- [ASSIGNMENT] Please retype every entry below, keeping it exactly the same.
━━━ DATA FOR PROCESSING ━━━
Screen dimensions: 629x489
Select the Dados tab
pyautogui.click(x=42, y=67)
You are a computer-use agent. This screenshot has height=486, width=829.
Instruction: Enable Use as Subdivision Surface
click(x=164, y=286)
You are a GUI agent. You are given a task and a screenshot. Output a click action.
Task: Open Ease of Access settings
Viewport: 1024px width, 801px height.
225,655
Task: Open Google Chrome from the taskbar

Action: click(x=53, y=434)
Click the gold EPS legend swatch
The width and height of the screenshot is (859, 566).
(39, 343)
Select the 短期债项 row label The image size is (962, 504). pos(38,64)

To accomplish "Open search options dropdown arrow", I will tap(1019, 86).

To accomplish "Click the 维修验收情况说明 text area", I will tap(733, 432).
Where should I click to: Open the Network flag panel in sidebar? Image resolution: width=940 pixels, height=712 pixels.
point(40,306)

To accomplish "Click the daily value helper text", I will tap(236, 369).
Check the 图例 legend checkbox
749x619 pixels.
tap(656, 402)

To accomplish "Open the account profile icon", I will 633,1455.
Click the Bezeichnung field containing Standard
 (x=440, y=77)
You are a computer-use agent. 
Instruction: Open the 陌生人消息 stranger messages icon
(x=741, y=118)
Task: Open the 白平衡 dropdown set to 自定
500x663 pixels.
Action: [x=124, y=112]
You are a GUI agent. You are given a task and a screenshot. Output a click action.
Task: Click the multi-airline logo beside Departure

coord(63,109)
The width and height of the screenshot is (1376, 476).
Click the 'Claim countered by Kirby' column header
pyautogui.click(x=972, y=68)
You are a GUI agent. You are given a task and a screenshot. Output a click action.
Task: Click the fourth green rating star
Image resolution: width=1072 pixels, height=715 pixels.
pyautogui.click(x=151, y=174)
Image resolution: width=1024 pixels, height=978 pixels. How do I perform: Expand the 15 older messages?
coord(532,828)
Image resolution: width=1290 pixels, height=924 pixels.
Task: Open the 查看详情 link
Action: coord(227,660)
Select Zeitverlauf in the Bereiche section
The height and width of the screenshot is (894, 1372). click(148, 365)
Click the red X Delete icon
━━━
- [ANSWER TO THIS EXERCISE]
Screen dimensions: 629x489
Select the Dados tab
pyautogui.click(x=42, y=67)
You are a computer-use agent. This screenshot has height=486, width=829.
Instruction: Enable Use as Subdivision Surface
click(x=164, y=286)
You are a GUI agent. You are given a task and a screenshot. Output a click action.
Task: Open Ease of Access settings
Viewport: 1024px width, 801px height.
225,655
Task: Open Google Chrome from the taskbar

Action: click(x=53, y=434)
Click the gold EPS legend swatch
The width and height of the screenshot is (859, 566).
(39, 343)
Select the 短期债项 row label The image size is (962, 504). pos(38,64)

To accomplish "Open search options dropdown arrow", I will tap(1019, 86).

To accomplish "Click the 维修验收情况说明 text area", I will tap(733, 432).
Where should I click to: Open the Network flag panel in sidebar? Image resolution: width=940 pixels, height=712 pixels.
point(40,306)

To accomplish "Click the daily value helper text", I will tap(236, 369).
Check the 图例 legend checkbox
749x619 pixels.
tap(656, 402)

To accomplish "Open the account profile icon", I will 633,1455.
Click the Bezeichnung field containing Standard
 (x=440, y=77)
You are a computer-use agent. 
Instruction: Open the 陌生人消息 stranger messages icon
(x=741, y=118)
Task: Open the 白平衡 dropdown set to 自定
500x663 pixels.
Action: [x=124, y=112]
You are a GUI agent. You are given a task and a screenshot. Output a click action.
Task: Click the multi-airline logo beside Departure

coord(63,109)
The width and height of the screenshot is (1376, 476).
Click the 'Claim countered by Kirby' column header
pyautogui.click(x=972, y=68)
You are a GUI agent. You are given a task and a screenshot. Output a click action.
Task: Click the fourth green rating star
Image resolution: width=1072 pixels, height=715 pixels.
pyautogui.click(x=151, y=174)
Image resolution: width=1024 pixels, height=978 pixels. How do I perform: Expand the 15 older messages?
coord(532,828)
Image resolution: width=1290 pixels, height=924 pixels.
Task: Open the 查看详情 link
Action: coord(227,660)
Select Zeitverlauf in the Bereiche section
The height and width of the screenshot is (894, 1372). click(148, 365)
Click the red X Delete icon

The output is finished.